La imagen del cádaver de Aylan Kurdi en un playa turca dio la vuelta al mundo y explicó por sí sola el drama de los refugiados sirios. Un niño de tres años muerto en una huida a la desesperada en busca de un futuro que ni siquiera tuvo la oportunidad de vislumbrar. Aquella playa fue testigo de lo que son muchas otras, la desesperación de miles de refugiados y también de inmigrantes que confían sus vidas a cualquiera que les prometa llegar a la anhelada Europa. Una Europa que no es la tierra soñada.

Una Europa que habla de cuotas, no de personas, un continente que en las fronteras coloca vallas de alambre de espino, una Europa que tiene países miembros que aprueban despojar a los refugiados de algunos de sus bienes porque el arrebatar la propia vida parece no ser suficiente. Esa es la Europa sin fronteras y sus soluciones.

En la raíz del problema, que no tiene fácil solución, no hay que olvidar que los refugiados sirios huyen de una guerra que les prohíbe tener futuro y mucho menos presente. La huida está motivada por la imposibilidad de convivir permanentemente con el miedo. Entre las bombas también aparece otro arma importante, el hambre, otra de las razones de las corrientes migratorias sobre todo las que tienen su origen en el continente africano.

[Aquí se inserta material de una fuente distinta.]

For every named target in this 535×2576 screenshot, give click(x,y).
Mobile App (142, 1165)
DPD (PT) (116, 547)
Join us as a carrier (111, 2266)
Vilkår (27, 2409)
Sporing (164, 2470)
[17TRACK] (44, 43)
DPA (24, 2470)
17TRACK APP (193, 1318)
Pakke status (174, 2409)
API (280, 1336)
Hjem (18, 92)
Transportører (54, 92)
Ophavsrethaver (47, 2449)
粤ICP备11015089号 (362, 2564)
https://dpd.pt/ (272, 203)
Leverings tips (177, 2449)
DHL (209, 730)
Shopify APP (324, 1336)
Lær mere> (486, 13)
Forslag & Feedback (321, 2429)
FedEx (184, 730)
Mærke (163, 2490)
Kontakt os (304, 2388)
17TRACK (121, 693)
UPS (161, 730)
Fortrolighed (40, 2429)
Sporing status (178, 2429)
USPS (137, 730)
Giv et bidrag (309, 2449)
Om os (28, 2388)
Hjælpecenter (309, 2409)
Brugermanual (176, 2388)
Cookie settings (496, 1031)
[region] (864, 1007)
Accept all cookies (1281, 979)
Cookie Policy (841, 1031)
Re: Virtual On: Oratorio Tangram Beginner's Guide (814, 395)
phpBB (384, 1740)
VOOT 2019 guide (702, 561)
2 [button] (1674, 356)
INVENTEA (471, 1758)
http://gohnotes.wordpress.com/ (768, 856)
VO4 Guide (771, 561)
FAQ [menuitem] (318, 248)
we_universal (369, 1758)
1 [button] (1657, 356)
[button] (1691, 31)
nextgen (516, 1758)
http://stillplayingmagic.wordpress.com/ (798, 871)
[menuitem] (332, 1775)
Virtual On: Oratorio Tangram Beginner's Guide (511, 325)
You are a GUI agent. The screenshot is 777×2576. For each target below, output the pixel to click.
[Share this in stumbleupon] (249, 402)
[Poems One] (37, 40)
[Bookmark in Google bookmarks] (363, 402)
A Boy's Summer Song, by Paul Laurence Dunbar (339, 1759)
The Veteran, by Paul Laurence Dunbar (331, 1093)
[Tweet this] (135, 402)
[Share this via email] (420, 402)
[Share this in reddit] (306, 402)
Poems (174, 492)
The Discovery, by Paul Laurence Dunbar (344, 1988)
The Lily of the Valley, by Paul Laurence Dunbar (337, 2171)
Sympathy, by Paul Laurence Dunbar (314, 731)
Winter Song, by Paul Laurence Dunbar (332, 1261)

La imagen de Aylan Kurdi, que podría haber sido la de cualquier otro niño, la conocimos en agosto de 2015 y medio año después parece que ese problema ha desaparecido. Pero no nos equivoquemos porque las fronteras europeas, las playas de Europa y sus mares siguen llenándose de cadáveres de personas que desean pisar su tierra. Nada ha mejorado, el frío empeora las condiciones de estos miles de personas, que aunque las midamos por número siguen siendo seres humanos. Mientras muchos de ellos mueren al emprender un viaje de futuro incierto, quienes gobiernan en esa Europa que anhelan siguen siendo incapaces de aportar soluciones que puedan alcanzar esa catalogación.